▶ Exercise goal
Convert the data from the beginning through the line containing "tap(584, 67)" into a two-column CSV with the header instruction,coordinates. Each row holds one item's text and its answer, each in its own quoted field, with any line breaks replaced by spaces.
···
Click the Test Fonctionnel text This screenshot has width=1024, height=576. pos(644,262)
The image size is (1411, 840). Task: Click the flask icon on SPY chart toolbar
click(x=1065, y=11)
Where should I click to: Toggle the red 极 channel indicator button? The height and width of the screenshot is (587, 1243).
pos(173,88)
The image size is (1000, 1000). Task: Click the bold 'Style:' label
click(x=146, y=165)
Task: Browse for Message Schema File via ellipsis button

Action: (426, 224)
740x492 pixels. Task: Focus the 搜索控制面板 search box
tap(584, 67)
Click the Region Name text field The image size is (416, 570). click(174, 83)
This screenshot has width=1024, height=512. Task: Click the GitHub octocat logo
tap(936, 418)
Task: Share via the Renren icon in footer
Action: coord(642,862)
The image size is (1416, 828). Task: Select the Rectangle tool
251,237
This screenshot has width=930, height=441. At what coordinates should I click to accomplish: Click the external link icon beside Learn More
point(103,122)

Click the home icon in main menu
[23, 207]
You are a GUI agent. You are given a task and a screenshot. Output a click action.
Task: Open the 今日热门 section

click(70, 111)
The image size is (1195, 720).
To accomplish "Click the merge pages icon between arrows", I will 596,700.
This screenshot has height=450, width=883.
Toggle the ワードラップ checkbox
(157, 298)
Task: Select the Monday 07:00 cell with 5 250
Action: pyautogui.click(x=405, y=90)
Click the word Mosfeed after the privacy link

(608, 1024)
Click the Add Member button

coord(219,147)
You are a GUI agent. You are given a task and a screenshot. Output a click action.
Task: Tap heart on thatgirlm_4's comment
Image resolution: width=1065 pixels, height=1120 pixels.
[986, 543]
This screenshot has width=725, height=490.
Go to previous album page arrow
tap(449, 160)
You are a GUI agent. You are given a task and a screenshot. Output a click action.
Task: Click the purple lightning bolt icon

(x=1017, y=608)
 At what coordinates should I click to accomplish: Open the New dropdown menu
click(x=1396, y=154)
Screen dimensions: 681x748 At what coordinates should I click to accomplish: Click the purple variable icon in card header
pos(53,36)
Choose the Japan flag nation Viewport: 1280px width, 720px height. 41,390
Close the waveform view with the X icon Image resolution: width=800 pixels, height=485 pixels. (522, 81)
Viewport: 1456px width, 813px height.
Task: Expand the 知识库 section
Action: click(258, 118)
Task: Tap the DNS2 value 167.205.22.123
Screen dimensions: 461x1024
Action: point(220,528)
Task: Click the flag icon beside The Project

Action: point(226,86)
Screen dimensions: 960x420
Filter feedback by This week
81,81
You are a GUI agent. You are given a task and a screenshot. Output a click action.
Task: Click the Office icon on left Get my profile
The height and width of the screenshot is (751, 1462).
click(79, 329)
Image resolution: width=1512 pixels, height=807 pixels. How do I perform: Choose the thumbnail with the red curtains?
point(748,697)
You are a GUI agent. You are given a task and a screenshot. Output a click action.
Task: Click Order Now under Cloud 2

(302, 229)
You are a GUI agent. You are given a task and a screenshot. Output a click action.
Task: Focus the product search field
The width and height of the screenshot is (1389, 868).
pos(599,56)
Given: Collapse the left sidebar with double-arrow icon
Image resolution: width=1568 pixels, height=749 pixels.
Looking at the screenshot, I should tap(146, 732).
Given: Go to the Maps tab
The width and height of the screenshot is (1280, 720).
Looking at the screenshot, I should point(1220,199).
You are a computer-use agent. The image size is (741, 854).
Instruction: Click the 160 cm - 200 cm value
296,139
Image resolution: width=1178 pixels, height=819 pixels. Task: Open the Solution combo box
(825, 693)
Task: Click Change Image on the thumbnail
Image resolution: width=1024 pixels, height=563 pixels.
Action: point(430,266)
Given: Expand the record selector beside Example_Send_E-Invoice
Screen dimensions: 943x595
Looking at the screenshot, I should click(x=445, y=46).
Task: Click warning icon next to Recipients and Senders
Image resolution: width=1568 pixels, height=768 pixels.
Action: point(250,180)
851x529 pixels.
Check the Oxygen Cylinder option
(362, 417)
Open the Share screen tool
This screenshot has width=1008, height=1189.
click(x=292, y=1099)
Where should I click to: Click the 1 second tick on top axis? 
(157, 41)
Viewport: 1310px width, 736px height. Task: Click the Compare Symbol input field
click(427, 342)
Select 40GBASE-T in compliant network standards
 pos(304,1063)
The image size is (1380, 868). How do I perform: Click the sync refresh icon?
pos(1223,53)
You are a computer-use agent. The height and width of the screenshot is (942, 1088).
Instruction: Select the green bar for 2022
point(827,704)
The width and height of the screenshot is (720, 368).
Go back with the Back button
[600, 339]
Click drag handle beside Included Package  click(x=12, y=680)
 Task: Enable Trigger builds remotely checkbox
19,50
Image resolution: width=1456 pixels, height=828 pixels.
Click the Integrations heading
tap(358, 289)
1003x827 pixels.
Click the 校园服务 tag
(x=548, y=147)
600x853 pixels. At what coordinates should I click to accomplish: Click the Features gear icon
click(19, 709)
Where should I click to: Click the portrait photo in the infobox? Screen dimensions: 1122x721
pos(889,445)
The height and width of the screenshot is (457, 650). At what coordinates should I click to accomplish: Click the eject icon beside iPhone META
···
▶ Full solution
instruction,coordinates
"Click the Test Fonctionnel text This screenshot has width=1024, height=576.","pos(644,262)"
"The image size is (1411, 840). Task: Click the flask icon on SPY chart toolbar","click(x=1065, y=11)"
"Where should I click to: Toggle the red 极 channel indicator button? The height and width of the screenshot is (587, 1243).","pos(173,88)"
"The image size is (1000, 1000). Task: Click the bold 'Style:' label","click(x=146, y=165)"
"Task: Browse for Message Schema File via ellipsis button","Action: (426, 224)"
"740x492 pixels. Task: Focus the 搜索控制面板 search box","tap(584, 67)"